Fanny Mendelssohn

Fanny Mendelssohn  (1805 – 1847), musicista e compositrice di indubbie capacità, sorella maggiore del più celebre Felix, indirizzata al ruolo di moglie e madre dai pregiudizi del tempo, ha potuto trovare apprezzamento solo in una ristretta cerchia di estimatori. Felix, unito alla sorella da grande talento musicale e da un profondo affetto, le offre, probabilmente per ragioni familiari, un debole e cauto supporto; Abraham, il padre, nonostante abbia sostenuto ed incoraggiato in eugual misura gli studi musicali di entrambi, a Fanny impedisce di fare davvero la musicista. Nel 1820, in una missiva a lei indirizzata, scrive: “… La musica forse diventerà la sua (di Felix) professione, mentre per te può e deve essere solo un ornamento…” e scrive ancora in occasione del suo ventitreesimo compleanno “… Dovresti applicarti con maggior serietà e con più zelo al tuo vero e unico lavoro, all’unico lavoro che si addice a una ragazza: fare la donna di casa…”. Pur sottoposta a queste pressioni familiari, Fanny prosegue nella sua attività musicale, tuttavia delle sue circa 400 composizioni, appena una decina furono pubblicate in vita.

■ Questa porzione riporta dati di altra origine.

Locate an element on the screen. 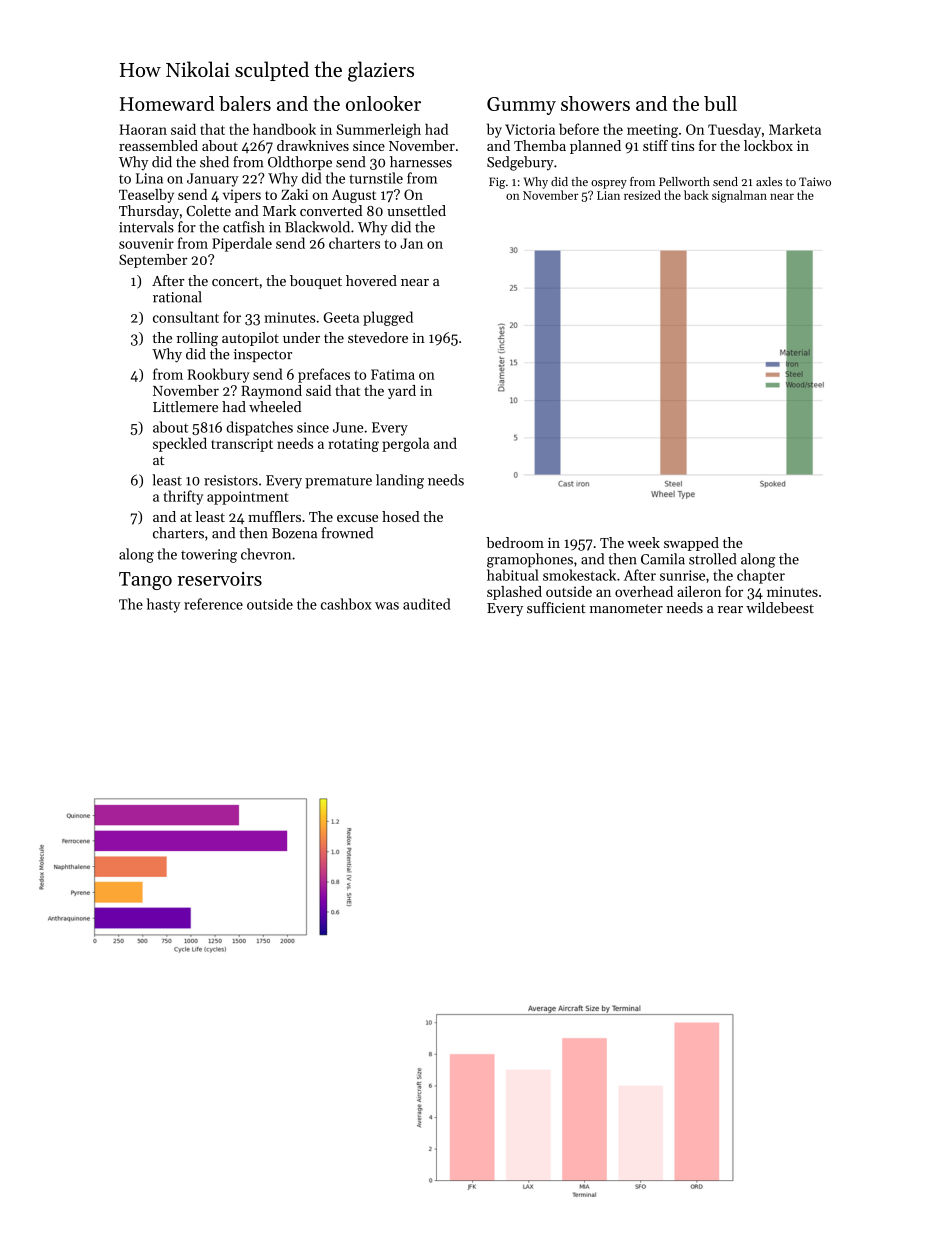 The width and height of the screenshot is (952, 1233). towering is located at coordinates (209, 556).
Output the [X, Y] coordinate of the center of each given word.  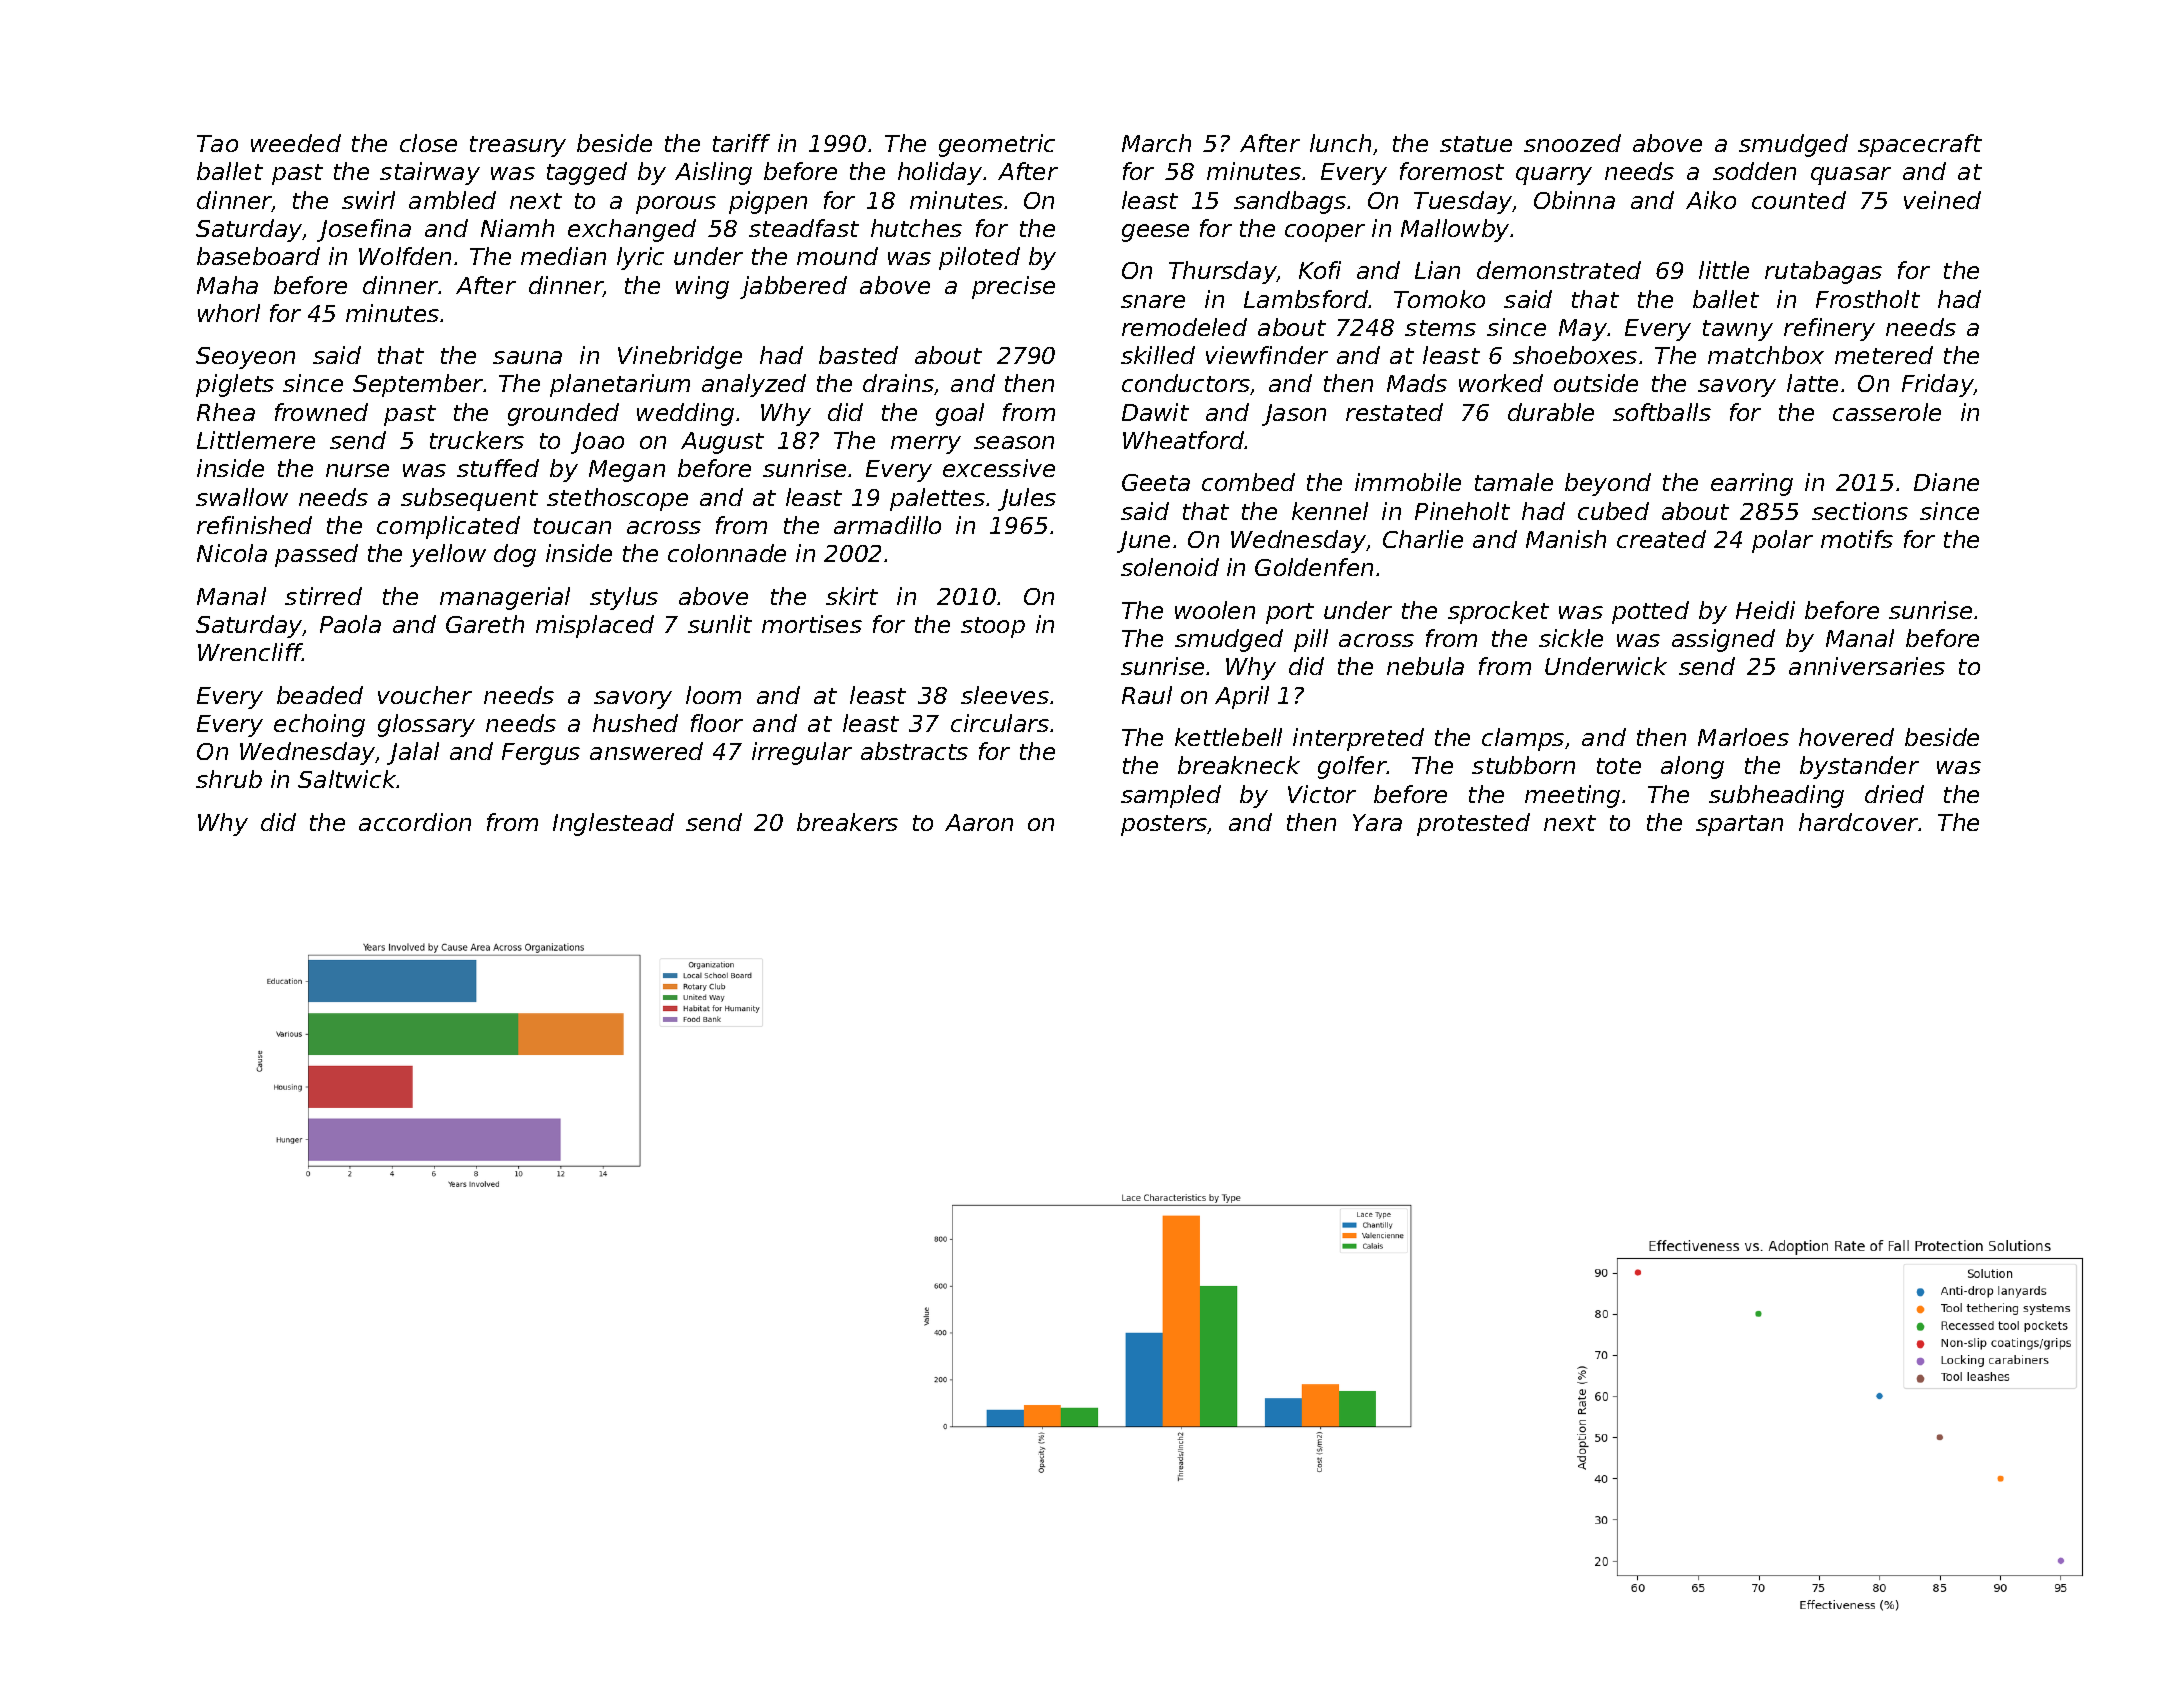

Fanny Mendelssohn completa i suoi studi di pianoforte nel 1816 con Marie Bigot a Parigi e con Ludwig Berger a Berlino; nel 1818 studia composizione con Carl Friedrich Zelter; in molte occasioni dà prova della sua straordinaria abilità suonando a memoria musiche di Bach, di Beethoven e di altri compositori tedeschi. È anche una compositrice precoce, già a 19 anni aveva scritto almeno 32 fughe e numerosi Lieder, alcuni dei quali pubblicati dal fratello.

Nel 1829 Fanny sposa il pittore Wilhelm Hensel che, in qualche modo, incoraggia la sua attività artistica. Dopo due viaggi in Italia, 1839 e 1845, matura la decisione di dare alle stampe i suoi lavori, decisione accolta con freddezza dal fratello Felix.

Nel 1847, a soli 42 anni, Fanny muore improvvisamente per un ictus, durante un’esecuzione al pianoforte.